Hyper-heuristics are an innovative domain within AI that focus on developing frameworks or systems capable of selecting or generating heuristics to tackle complex optimization problems. Unlike traditional heuristics designed to address specific problem instances, hyper-heuristics operate on a meta-level by creating methodology to either choose existing heuristics or construct new ones dynamically based on feedback from the search process. This adaptability makes hyper-heuristics particularly valuable in domains where problem characteristics may vary widely or are not well understood enough to design effective singular heuristics. They have been employed effectively in diverse fields such as scheduling, timetabling, and various resource allocation tasks, often outperforming bespoke heuristic solutions by leveraging generality and flexibility.
The term "hyper-heuristic" first surfaced in academic literature circa the early 2000s, but the concept gained more substantial traction during the mid to late 2000s.
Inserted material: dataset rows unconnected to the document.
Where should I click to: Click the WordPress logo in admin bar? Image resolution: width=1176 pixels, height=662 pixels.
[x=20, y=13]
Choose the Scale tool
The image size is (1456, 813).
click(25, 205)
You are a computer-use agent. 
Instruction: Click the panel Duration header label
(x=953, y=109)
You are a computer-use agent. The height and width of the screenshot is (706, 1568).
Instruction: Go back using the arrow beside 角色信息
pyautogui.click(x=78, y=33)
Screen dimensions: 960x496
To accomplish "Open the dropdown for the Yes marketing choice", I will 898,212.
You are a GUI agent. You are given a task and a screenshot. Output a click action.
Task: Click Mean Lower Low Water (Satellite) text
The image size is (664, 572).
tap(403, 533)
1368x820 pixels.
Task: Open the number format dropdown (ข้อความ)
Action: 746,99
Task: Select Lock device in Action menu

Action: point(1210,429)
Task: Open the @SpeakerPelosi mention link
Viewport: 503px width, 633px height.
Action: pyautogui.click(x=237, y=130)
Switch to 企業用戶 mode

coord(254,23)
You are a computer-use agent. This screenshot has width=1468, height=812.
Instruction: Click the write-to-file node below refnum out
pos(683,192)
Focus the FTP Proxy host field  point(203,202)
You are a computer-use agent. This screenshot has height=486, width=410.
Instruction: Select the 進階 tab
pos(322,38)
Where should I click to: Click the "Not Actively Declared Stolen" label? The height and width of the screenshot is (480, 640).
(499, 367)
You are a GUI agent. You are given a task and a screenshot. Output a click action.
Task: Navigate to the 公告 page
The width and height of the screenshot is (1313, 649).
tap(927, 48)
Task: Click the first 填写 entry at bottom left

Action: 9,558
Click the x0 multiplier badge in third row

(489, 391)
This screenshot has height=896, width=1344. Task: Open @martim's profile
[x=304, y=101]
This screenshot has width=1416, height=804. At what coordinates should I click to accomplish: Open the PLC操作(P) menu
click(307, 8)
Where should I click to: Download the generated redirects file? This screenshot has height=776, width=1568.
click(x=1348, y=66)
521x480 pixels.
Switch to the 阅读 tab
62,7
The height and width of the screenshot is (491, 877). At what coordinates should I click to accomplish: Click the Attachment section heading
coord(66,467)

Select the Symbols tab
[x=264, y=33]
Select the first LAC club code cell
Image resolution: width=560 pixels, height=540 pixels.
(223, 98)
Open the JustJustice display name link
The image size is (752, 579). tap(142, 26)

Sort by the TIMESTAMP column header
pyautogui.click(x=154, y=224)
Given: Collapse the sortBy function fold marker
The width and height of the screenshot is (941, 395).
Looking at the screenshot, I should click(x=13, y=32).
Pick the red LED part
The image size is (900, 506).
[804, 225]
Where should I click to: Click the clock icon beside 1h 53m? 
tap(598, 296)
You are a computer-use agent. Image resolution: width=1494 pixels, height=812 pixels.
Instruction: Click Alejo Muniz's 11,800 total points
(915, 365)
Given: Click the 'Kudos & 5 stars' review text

This rise in popularity coincided with the increasing computational power and data availability, which facilitated the research and application of more adaptive and scalable search strategies.
Key contributors to the development of hyper-heuristics include researchers like Edmund Burke and Graham Kendall, whose pioneering work laid down the foundation for randomized selection and generation of heuristics. Their significant contributions have broadly shaped the methodologies and theoretical underpinnings of adaptive search algorithms.